As to the tortious interference claim, the parties do not challenge the court's articulation of the elements of such a claim in the context of terminable-at-will retainer agreements, namely, that the defendant's conduct must constitute a crime or an independent tort (see e.g. Steinberg v Schnapp, 73 AD3d 171, 176 [1st Dept 2010]). We find that the complaint, as augmented by affidavits submitted in opposition to defendants' motions to dismiss, and in conjunction with the undisputed proof of the four clients who substituted plaintiff for either the Schweitzer firm or the Garcia firm, states at a minimum a cause of action for tortious interference premised on violations of Judiciary Law §§ 479 and 482, which are unclassified misdemeanors (Matter of Ravitch, 82 AD3d 126, 127 [1st Dept 2011]; Matter of Boter, 46 AD3d 1, 3 [1st Dept 2007]). Affidavits show that defendants' efforts to lure away plaintiff's clients involved the use of case runners to solicit business on their behalf. Although the affidavits by the unnamed Clients 1-5, who remained plaintiff's clients, do not alone support the tortious interference claim, they shed light on the tactics to which defendants were apparently willing to resort, as does the affidavit by the Schwitzer firm's former employee, which is consistent with those by Clients 1-5. The court properly declined to consider the affidavit by Cerda Rodriguez, a client who substituted the Schwitzer firm for plaintiff, which was submitted by the Schwitzer Defendants in support of their motion for leave to renew, because they failed to offer reasonable justification for failing to submit it on the prior motion (CPLR 2221[e][e]). We note that in any event the affidavit is not the determinative blow to the tortious interference claim that the Schwitzer Defendants maintain it is.
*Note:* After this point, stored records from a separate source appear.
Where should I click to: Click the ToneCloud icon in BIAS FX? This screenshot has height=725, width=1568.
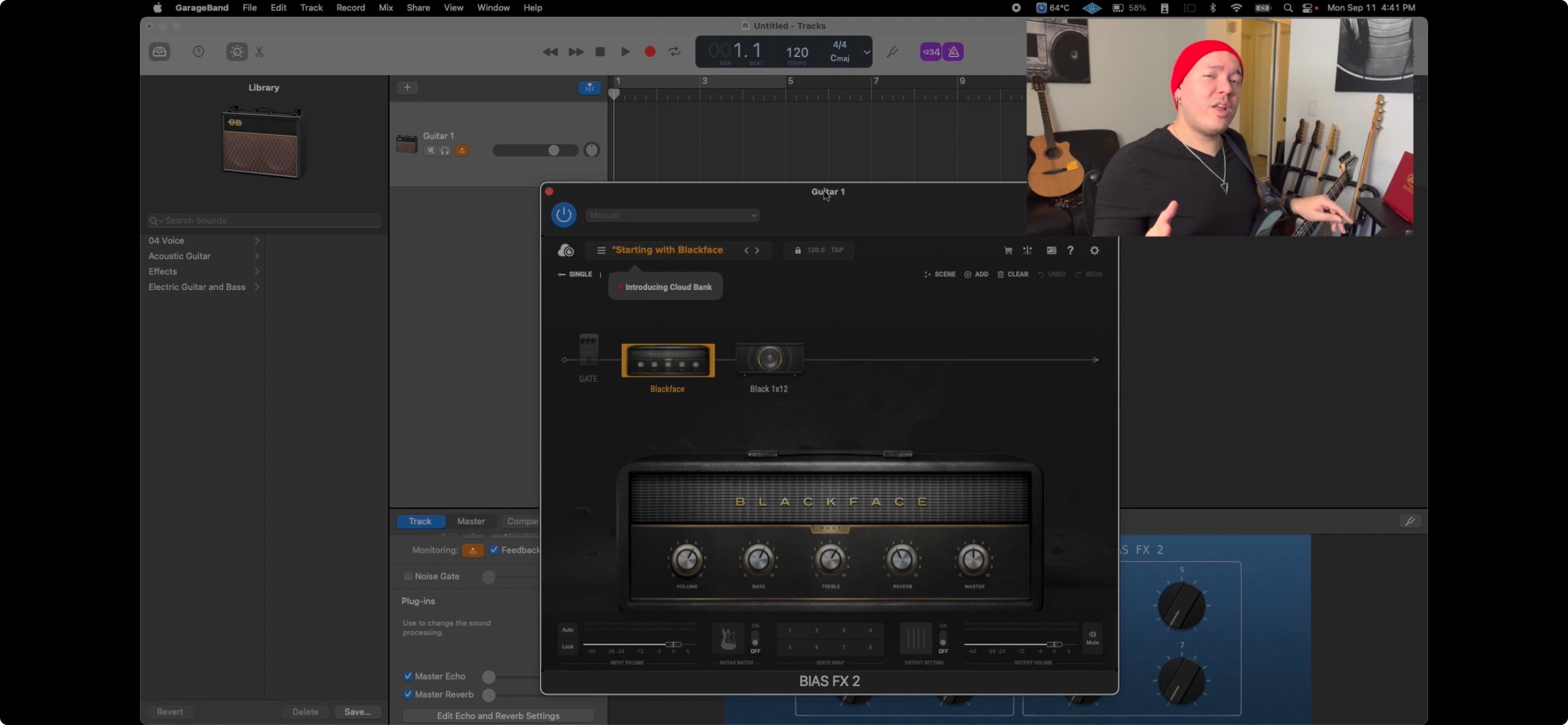[565, 250]
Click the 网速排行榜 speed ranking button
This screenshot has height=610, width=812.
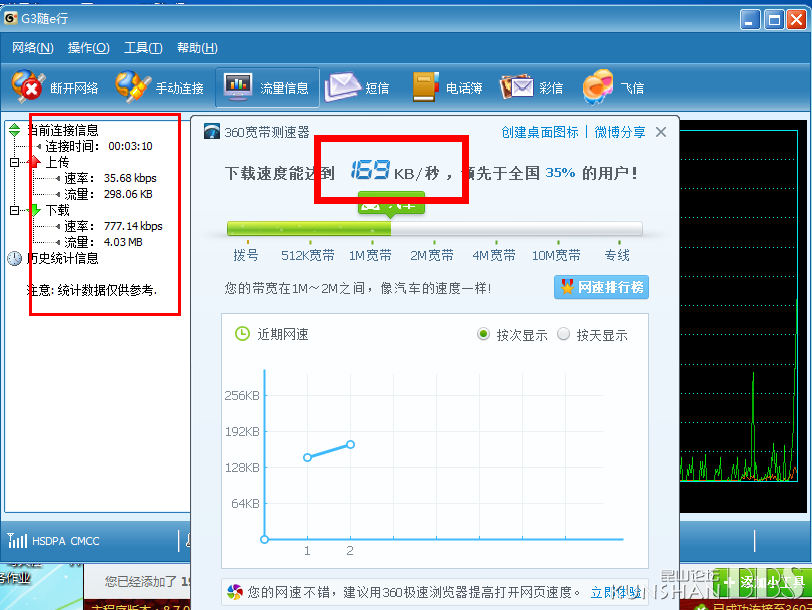[601, 288]
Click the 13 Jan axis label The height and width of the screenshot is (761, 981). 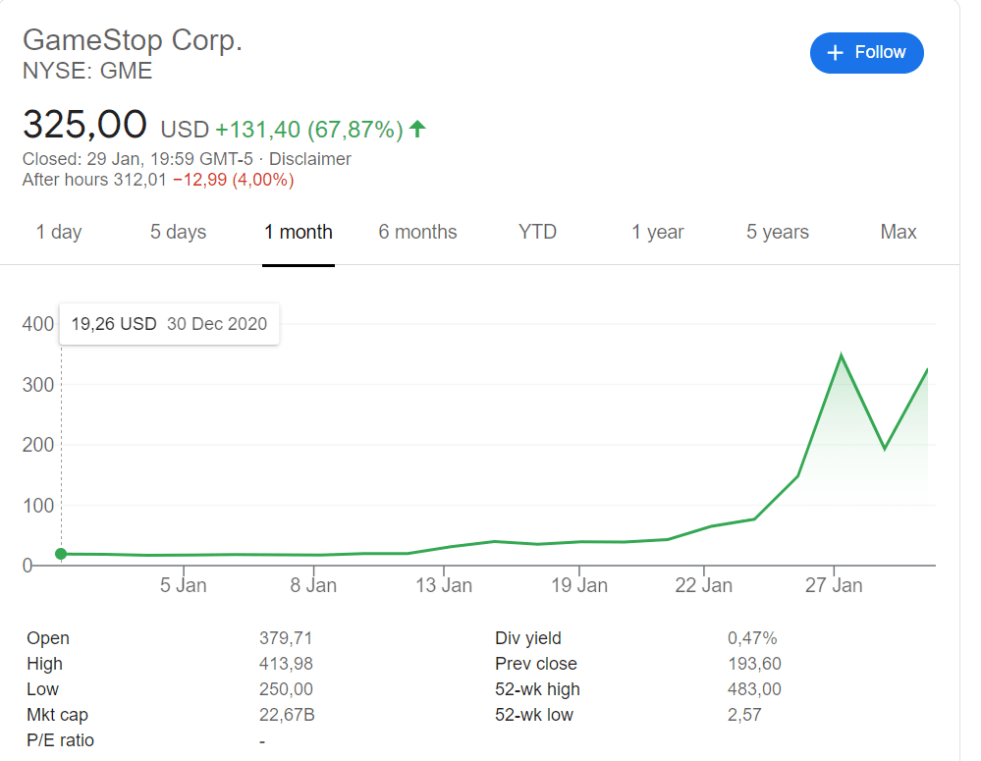tap(444, 585)
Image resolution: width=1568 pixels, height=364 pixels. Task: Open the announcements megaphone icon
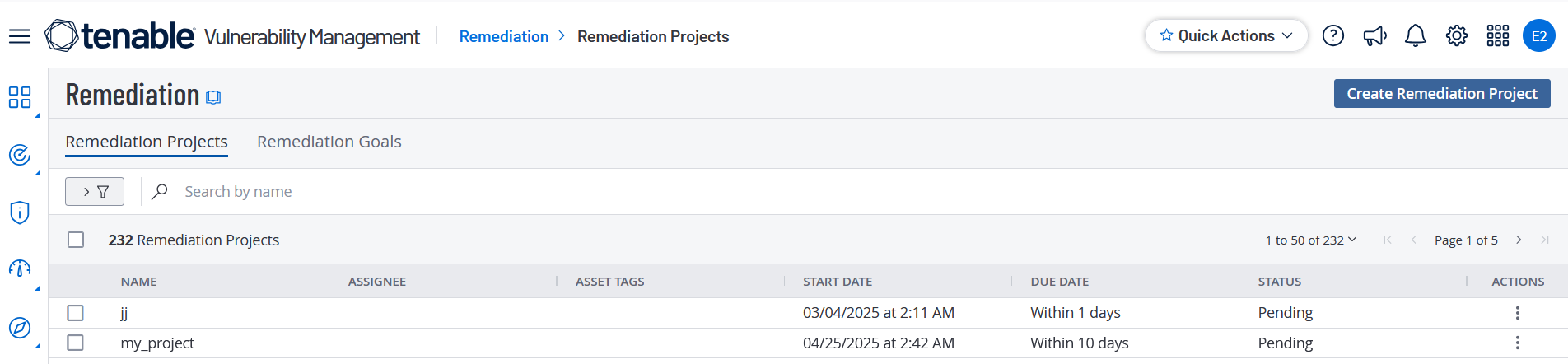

Moreover, as the court found, the tortious interference claim is supported, at this pleading stage, by the departure of the three other clients who retained the Garcia firm, which, in turn, retained the Schwitzer firm as trial counsel. The Garcia Defendants argue that these substitutions do not show any wrongful conduct on their part, and the Schwitzer Defendants argue that their retention as trial counsel in these matters post-dated the events alleged in the complaint. However, at a minimum, the circumstances raise issues of fact as to the business relationship between the Garcia and Schwitzer firms and, in view of the evidence of the Schwitzer firm's tactics, invite inquiry as to how the Garcia firm, which then brought in the Schwitzer firm, became counsel to these individuals. The dates on which the Schwitzer firm formally became trial counsel do not constitute evidence of its first consultation as to these cases or whether, and to what degree, the two firms coordinated in an effort to secure these clients.
The court correctly declined to dismiss the complaint as against the individual defendants. Given these individuals' alleged direct involvement in the events that underlie the tortious interference claim, supported by affidavits submitted by plaintiff, the Schwitzer Defendants' arguments premised on the shortcomings of vicarious liability doctrines are not relevant.
No appeal lies from the denial of reargument (Rodriguez v Nevei Bais, Inc., 158 AD3d 597 [1st Dept 2018]).
We have considered defendants' remaining arguments and find them unavailing.
THIS CONSTITUTES THE DECISION AND ORDER OF THE SUPREME COURT, APPELLATE DIVISION, FIRST DEPARTMENT.